Liberal Party (Liberálna strana, LS) was a political party in Slovakia founded on 28 March 2003 by dissident parliamentarians who split from Vladimír Mečiar's Movement for a Democratic Slovakia (HZDS). The party was founded under the name People's Union (Ľudová únia) and renamed itself to 'Liberal Party' on 26 March 2007. From 2003 to 2006 the party had MPs in the Slovak Parliament (elected on the HZDS ticket), since 2006 the party is extra-parliamentary. LS runs on a conservative and populist platform.

==History==
The party was founded by 11 Movement for a Democratic Slovakia party MPs: Miroslav Abelovský, Jozef Brhel, Jozef Elsner, Ján Gabriel, Ján Mikolaj, Ivan Kiňo, Gustáv Krajči, Igor Pinkava, Ladislav Polka, Vojtech Tkáč, Rudolf Žiak and numerous prominent ex-HZDS members like Peter Chudík, Peter Tomeček and Oľga Keltošová.

The party was first led by Vojtech Tkáč, before Gustáv Krajči was elected leader in 2004. Krajčí remains the president of the party.

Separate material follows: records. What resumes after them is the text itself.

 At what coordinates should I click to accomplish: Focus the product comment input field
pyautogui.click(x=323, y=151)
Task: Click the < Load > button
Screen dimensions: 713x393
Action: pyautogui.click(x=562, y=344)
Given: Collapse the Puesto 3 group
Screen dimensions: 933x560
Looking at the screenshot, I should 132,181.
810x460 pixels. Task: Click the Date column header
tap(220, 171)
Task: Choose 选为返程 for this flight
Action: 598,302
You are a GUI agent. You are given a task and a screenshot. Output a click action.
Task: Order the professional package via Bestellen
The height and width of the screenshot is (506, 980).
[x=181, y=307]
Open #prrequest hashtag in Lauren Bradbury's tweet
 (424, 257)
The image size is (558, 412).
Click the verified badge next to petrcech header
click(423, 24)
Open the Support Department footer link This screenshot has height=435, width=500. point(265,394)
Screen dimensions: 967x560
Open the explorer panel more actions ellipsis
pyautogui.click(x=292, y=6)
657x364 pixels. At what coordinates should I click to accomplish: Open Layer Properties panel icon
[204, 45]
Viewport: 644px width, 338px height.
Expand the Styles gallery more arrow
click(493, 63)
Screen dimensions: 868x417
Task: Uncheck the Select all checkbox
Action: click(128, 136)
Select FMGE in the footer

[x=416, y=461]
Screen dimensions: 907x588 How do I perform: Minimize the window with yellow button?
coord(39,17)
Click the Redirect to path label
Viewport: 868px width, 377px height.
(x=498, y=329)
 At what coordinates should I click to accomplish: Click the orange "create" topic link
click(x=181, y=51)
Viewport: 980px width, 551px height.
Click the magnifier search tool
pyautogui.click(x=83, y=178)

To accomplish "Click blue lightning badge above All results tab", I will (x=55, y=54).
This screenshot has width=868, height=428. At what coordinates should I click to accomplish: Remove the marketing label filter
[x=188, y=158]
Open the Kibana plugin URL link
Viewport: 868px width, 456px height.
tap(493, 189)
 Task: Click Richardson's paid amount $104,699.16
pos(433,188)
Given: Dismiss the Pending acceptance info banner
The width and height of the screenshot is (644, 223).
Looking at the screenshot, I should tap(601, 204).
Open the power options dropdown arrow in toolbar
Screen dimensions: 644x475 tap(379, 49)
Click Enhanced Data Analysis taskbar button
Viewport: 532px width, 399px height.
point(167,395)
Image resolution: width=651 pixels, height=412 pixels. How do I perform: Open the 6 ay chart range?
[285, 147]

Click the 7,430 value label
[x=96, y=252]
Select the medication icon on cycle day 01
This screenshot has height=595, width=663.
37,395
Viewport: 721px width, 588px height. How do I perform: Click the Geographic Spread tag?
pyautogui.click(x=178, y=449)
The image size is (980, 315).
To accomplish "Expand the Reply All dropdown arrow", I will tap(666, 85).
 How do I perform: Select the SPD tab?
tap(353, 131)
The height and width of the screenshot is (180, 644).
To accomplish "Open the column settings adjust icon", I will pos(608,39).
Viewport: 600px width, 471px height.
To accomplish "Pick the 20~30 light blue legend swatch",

In July 2004, Tkáč resigned from his position of party leader. Oľga Keltošová and other deputy leaders resigned as well, citing their opposition to some party members voting differently in the Parliament than agreed upon inside the party.

==Party leadership==
- Since founding on 28 March 2003: Vojtech Tkáč (Leader)
- Since the 9 October 2004 Party Congress in Spišská Nová Ves: Gustáv Krajči (Leader), Vladimír Hricko (Deputy for Public Service and Regional Politics), Ján Gabriel (Deputy for Economics)
- Current leadership: Gustáv Krajči (Leader), Peter Kováčik and Miroslav Jevočin and Anton Tanistrák (Deputies), Alexandra Farkašová (General Secretary)

==Elections results==
The party took part in the European Parliament election in 2004 under the name People's Union (ĽÚ) in coalition with Movement for Democracy (HZD). Together they received 1,69% of votes and therefore no seat in the European Parliament.